- _What needs to be done_: Set down exactly, from the records below, the line with "XML (784, 1379)" through the line with "Sady nábytku (120, 1088)", and nothing else.

(Collected data)
---

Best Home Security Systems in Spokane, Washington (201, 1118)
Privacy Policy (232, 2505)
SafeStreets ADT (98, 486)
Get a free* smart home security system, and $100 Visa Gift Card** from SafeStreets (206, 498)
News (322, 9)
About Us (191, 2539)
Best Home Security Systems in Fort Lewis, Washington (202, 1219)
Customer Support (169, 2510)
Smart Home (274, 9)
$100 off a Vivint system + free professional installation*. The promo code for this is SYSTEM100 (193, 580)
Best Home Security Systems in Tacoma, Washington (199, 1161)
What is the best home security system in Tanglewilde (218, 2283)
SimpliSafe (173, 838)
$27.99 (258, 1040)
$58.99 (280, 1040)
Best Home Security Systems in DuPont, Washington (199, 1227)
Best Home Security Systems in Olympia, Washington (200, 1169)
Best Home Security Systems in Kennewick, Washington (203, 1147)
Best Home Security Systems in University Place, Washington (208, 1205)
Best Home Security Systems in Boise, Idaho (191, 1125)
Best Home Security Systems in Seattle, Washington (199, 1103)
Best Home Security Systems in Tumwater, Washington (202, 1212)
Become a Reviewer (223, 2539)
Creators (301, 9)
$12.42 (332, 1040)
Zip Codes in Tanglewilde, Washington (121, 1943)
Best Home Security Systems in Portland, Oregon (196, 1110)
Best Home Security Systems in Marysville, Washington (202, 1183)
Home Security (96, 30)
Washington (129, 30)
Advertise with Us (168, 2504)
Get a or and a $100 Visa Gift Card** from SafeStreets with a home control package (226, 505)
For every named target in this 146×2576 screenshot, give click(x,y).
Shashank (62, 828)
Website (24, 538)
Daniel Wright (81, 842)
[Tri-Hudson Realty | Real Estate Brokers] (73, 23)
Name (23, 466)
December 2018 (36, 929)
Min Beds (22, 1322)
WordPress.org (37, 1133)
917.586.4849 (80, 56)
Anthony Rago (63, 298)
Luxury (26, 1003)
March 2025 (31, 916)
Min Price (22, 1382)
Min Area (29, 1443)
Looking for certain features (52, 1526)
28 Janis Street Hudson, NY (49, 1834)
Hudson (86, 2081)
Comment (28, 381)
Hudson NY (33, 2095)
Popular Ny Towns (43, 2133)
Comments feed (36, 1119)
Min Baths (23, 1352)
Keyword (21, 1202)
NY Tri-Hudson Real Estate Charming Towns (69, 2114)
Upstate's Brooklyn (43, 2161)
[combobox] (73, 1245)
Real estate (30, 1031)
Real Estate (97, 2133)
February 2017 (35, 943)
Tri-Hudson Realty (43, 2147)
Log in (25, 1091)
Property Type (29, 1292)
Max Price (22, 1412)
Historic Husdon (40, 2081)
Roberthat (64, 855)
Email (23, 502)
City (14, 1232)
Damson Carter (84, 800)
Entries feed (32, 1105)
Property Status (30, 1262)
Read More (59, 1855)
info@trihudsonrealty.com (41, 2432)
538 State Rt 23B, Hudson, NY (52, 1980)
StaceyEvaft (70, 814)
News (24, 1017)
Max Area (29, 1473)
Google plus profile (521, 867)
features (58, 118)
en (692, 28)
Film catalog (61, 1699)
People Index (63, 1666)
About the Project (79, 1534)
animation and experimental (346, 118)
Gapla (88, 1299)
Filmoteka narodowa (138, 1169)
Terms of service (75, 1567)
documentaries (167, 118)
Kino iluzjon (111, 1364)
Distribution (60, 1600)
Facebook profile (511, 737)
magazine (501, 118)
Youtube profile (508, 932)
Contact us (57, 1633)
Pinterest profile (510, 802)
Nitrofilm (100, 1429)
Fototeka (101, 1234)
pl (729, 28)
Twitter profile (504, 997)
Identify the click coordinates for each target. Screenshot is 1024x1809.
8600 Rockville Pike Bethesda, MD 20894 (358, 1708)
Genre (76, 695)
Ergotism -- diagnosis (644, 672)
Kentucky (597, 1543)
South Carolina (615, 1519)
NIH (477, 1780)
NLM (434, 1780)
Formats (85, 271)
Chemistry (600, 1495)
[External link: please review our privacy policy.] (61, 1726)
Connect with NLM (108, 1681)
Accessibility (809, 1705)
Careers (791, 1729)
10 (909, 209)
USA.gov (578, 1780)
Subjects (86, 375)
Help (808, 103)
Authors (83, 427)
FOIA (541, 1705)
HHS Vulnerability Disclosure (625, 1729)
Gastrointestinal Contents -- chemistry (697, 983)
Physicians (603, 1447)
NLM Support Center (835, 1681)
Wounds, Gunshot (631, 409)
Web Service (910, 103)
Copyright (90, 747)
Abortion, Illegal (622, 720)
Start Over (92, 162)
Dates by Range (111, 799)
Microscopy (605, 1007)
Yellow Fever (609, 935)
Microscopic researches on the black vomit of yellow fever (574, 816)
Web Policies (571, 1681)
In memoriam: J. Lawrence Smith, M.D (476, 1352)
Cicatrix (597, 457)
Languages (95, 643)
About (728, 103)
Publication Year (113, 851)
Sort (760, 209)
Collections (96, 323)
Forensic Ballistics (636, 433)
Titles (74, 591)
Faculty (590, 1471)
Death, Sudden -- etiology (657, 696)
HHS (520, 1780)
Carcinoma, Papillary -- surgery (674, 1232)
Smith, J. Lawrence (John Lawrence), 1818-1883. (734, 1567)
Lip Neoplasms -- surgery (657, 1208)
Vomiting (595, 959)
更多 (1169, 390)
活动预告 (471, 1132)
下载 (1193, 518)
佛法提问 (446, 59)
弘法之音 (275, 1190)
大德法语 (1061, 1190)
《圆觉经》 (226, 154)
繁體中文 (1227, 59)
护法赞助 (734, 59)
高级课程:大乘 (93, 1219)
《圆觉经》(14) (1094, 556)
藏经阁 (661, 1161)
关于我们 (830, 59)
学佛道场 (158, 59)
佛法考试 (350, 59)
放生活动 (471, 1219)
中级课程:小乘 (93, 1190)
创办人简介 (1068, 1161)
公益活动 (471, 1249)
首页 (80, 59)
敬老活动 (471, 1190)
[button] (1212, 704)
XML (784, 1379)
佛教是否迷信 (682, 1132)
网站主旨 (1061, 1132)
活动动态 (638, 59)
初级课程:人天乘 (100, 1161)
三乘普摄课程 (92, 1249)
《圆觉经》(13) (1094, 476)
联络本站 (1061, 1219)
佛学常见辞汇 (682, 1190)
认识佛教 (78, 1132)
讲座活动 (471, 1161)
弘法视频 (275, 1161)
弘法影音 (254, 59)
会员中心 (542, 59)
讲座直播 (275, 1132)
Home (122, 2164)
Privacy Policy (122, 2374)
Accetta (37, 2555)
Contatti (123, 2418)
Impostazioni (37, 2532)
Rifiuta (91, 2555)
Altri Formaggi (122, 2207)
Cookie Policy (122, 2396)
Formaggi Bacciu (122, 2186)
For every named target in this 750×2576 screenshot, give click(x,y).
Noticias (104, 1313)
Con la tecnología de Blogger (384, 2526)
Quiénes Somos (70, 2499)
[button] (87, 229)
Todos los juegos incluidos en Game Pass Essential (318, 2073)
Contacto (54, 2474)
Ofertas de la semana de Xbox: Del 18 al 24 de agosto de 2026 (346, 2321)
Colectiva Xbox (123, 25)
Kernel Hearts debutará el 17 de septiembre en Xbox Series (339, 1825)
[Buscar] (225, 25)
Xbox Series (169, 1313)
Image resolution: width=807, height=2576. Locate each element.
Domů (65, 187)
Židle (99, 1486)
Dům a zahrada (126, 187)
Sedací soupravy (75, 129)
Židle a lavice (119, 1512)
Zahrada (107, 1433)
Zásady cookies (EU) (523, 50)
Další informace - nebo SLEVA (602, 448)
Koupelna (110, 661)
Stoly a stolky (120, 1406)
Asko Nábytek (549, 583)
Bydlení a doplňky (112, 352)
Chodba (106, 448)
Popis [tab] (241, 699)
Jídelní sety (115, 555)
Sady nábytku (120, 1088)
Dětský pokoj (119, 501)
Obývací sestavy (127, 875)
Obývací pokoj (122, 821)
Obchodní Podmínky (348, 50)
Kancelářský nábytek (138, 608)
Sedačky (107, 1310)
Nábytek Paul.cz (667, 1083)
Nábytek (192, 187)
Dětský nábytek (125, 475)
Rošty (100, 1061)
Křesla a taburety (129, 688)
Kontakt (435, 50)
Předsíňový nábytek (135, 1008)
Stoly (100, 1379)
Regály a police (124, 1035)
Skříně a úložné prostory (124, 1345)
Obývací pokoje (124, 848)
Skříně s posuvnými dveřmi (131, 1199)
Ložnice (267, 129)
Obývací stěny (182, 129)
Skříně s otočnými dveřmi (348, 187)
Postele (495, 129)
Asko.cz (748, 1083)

---

- _Written reply_:
XML (784, 1379)
佛教是否迷信 (682, 1132)
网站主旨 (1061, 1132)
活动动态 (638, 59)
初级课程:人天乘 (100, 1161)
三乘普摄课程 (92, 1249)
《圆觉经》(13) (1094, 476)
联络本站 (1061, 1219)
佛学常见辞汇 (682, 1190)
认识佛教 (78, 1132)
讲座活动 (471, 1161)
弘法视频 (275, 1161)
弘法影音 (254, 59)
会员中心 (542, 59)
讲座直播 (275, 1132)
Home (122, 2164)
Privacy Policy (122, 2374)
Accetta (37, 2555)
Contatti (123, 2418)
Impostazioni (37, 2532)
Rifiuta (91, 2555)
Altri Formaggi (122, 2207)
Cookie Policy (122, 2396)
Formaggi Bacciu (122, 2186)
For every named target in this 750×2576 screenshot, give click(x,y).
Noticias (104, 1313)
Con la tecnología de Blogger (384, 2526)
Quiénes Somos (70, 2499)
[button] (87, 229)
Todos los juegos incluidos en Game Pass Essential (318, 2073)
Contacto (54, 2474)
Ofertas de la semana de Xbox: Del 18 al 24 de agosto de 2026 (346, 2321)
Colectiva Xbox (123, 25)
Kernel Hearts debutará el 17 de septiembre en Xbox Series (339, 1825)
[Buscar] (225, 25)
Xbox Series (169, 1313)
Image resolution: width=807, height=2576. Locate each element.
Domů (65, 187)
Židle (99, 1486)
Dům a zahrada (126, 187)
Sedací soupravy (75, 129)
Židle a lavice (119, 1512)
Zahrada (107, 1433)
Zásady cookies (EU) (523, 50)
Další informace - nebo SLEVA (602, 448)
Koupelna (110, 661)
Stoly a stolky (120, 1406)
Asko Nábytek (549, 583)
Bydlení a doplňky (112, 352)
Chodba (106, 448)
Popis [tab] (241, 699)
Jídelní sety (115, 555)
Sady nábytku (120, 1088)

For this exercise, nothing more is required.